Overview
Coding theory is the branch of mathematics and engineering that examines methods for representing information so it can be stored, transmitted, and processed with desired properties. Practitioners ask how to make messages compact, secure, and robust against noise. Two broad aims are source coding (making data smaller) and channel coding (protecting data from errors during transmission or storage).
Basic concepts and characteristics
Codes map original messages to sequences of symbols drawn from a finite alphabet. Important performance measures include the rate (how much redundancy is added), the distance between codewords (which controls error-detection and -correction power), and the complexity of encoding and decoding. Several common families of codes are studied:
- Block codes — fixed-length input to fixed-length output (e.g., linear codes).
- Convolutional codes — streaming codes that mix recent inputs to produce outputs.

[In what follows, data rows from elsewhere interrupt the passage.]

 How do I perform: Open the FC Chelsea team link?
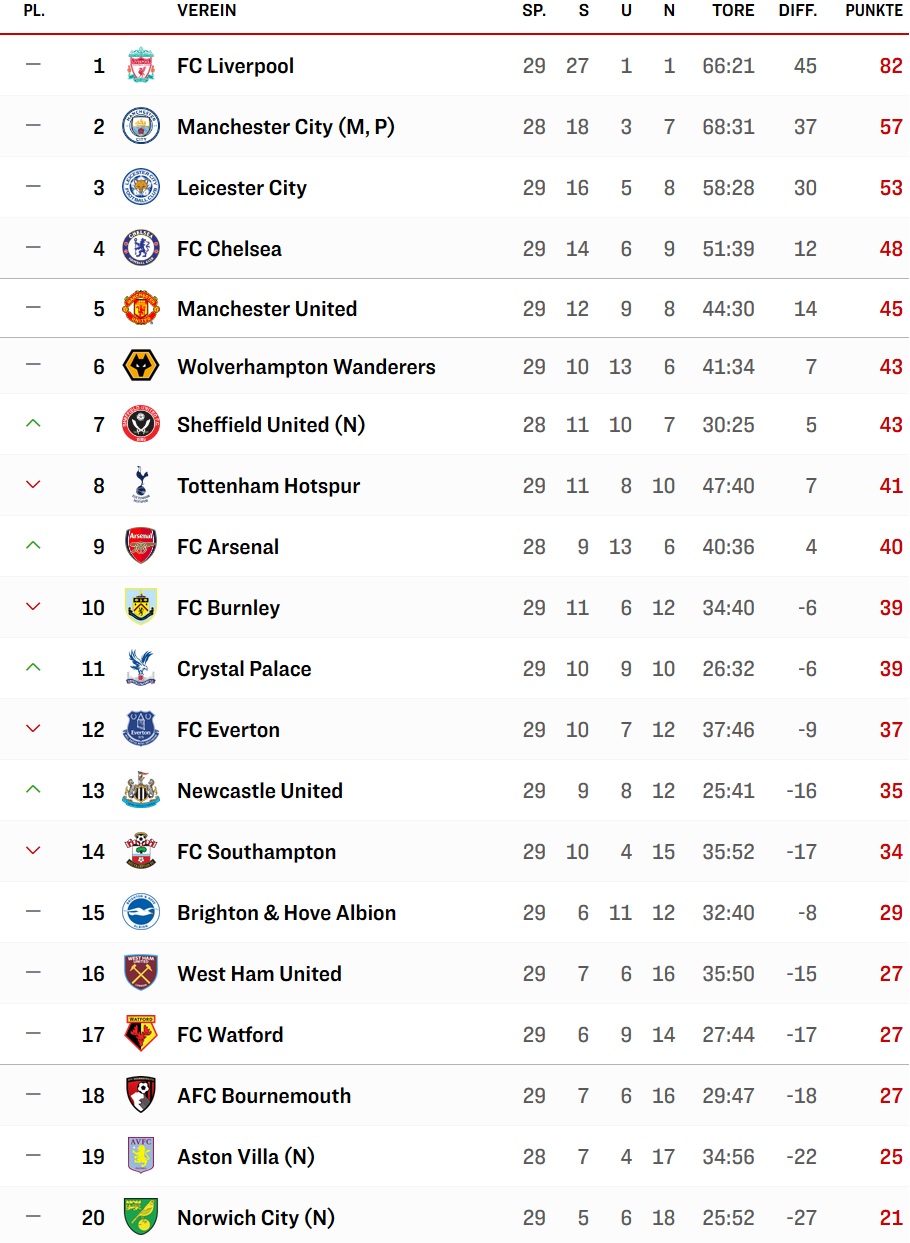click(229, 249)
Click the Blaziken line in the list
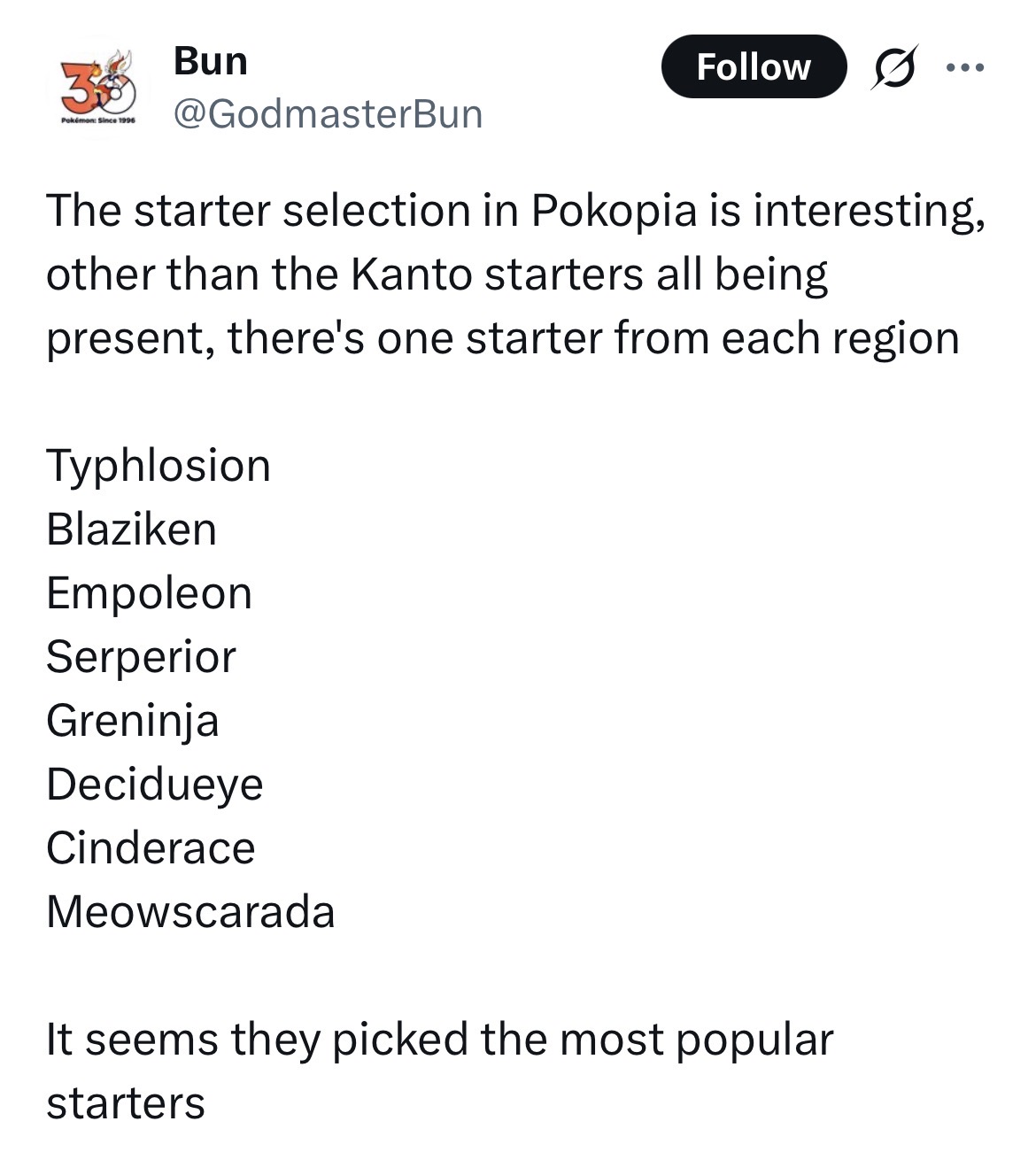The image size is (1036, 1160). tap(132, 530)
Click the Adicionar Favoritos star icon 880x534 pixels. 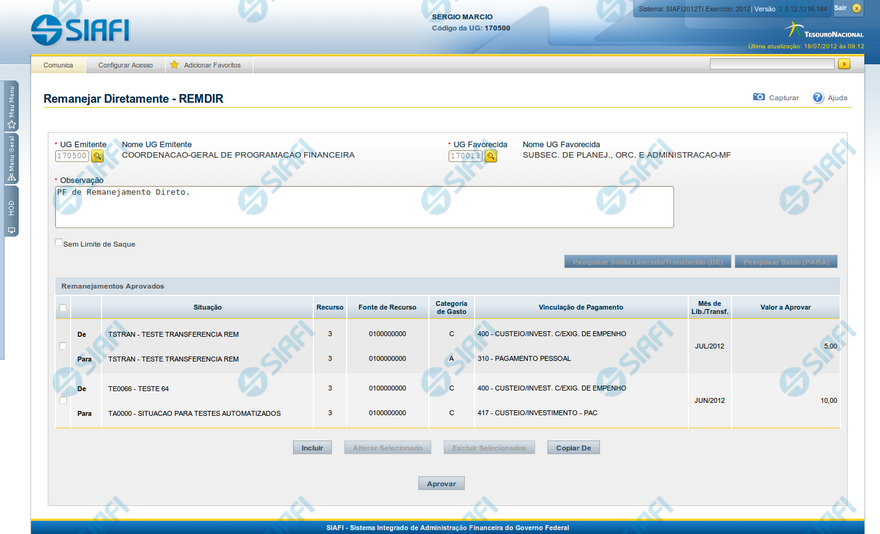pyautogui.click(x=174, y=65)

- Turbo and LDPC codes — modern families used in high-performance communication systems.
- Source codes — algorithms for compression that remove redundancy in the original data.

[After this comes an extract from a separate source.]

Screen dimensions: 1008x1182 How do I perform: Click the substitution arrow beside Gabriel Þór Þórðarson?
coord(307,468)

History and theoretical foundations
Early work on codes grew from practical needs in telegraphy, telephony, and later radio and digital storage. A key development was a theoretical framework that quantifies limits on reliable communication over noisy channels. This led to the study of optimal trade-offs between rate and reliability and to constructive families of codes that approach those limits.
Applications and examples
Coding methods are pervasive in modern technology. Error-correcting codes are embedded in hard drives, solid-state storage, satellite and cellular links, and deep-space probes. Source coding algorithms are the basis for file compression and multimedia formats; see discussions of data compression and general data representation. Cryptographic systems can employ coding ideas for confidentiality and integrity; see cryptography for related concepts.

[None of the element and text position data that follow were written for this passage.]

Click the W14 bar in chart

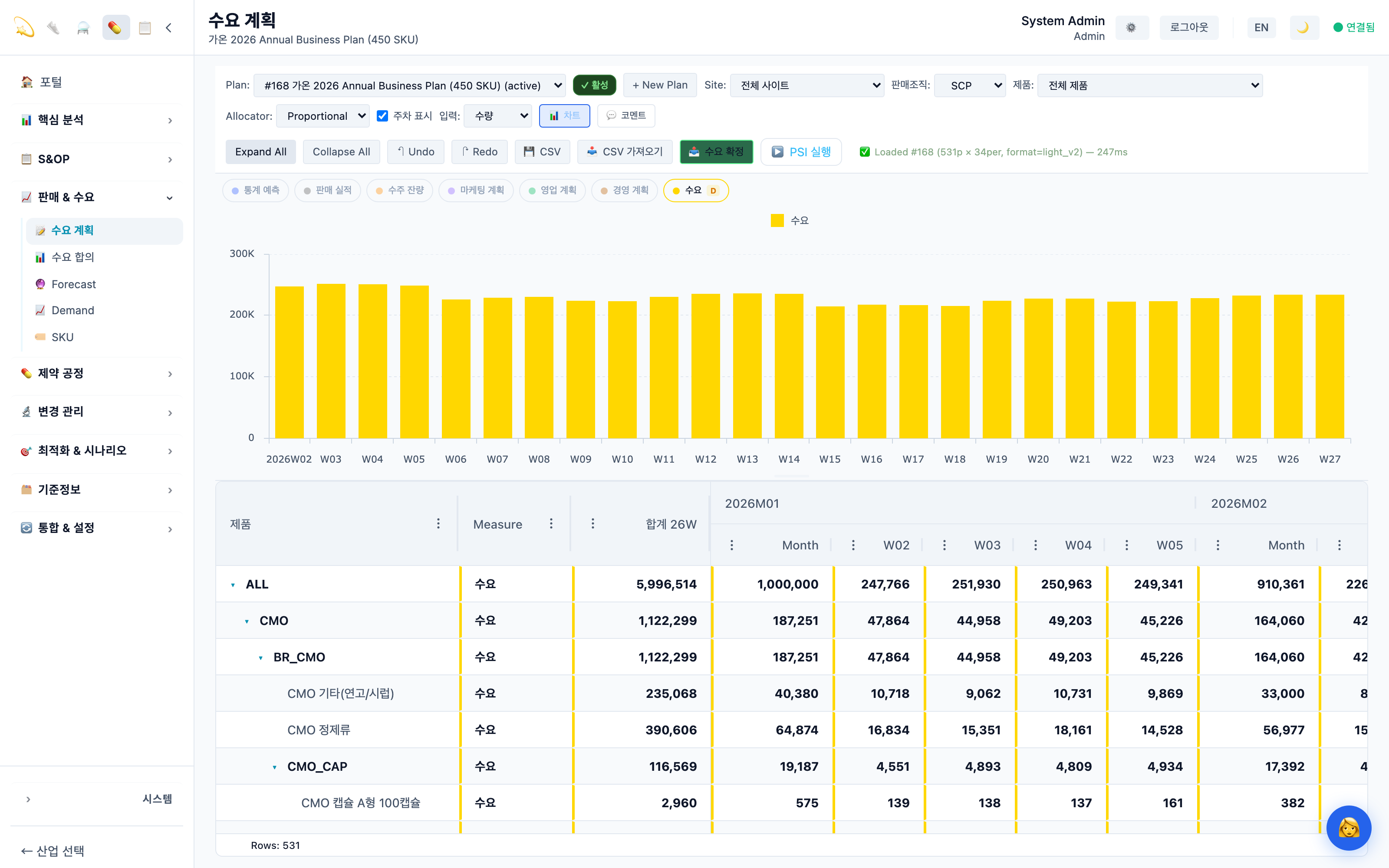(789, 366)
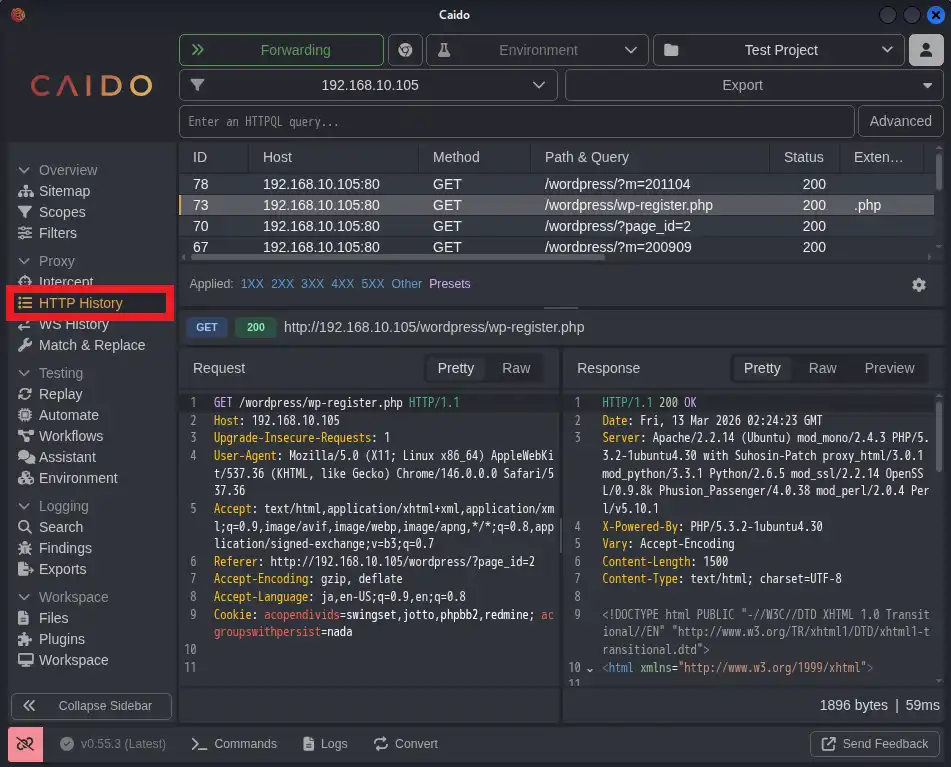Click the Send Feedback button
The image size is (951, 767).
pos(875,744)
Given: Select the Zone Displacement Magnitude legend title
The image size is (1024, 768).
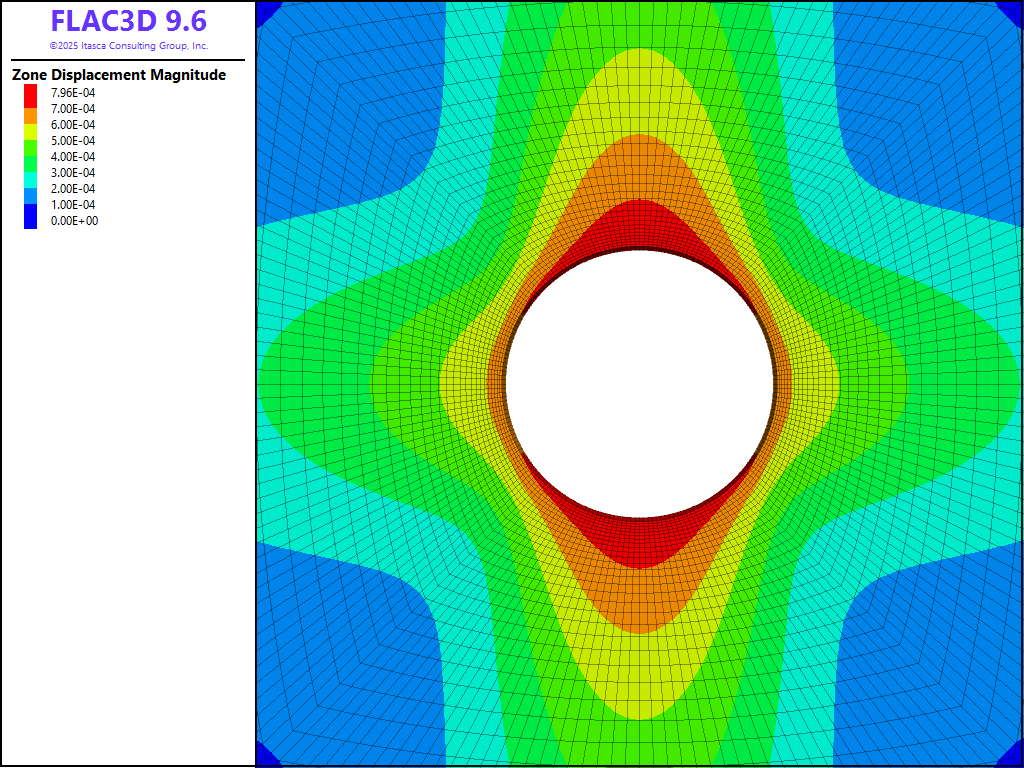Looking at the screenshot, I should 118,75.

Distinctions and notable facts
It is useful to distinguish between coding aimed at reducing size (lossless or lossy compression) and coding aimed at protecting against errors. Some schemes combine both goals in layered systems. Practical code design balances theoretical performance with implementation costs: decoding speed, memory use, and patent or standard constraints often determine which codes are used in a particular product or network.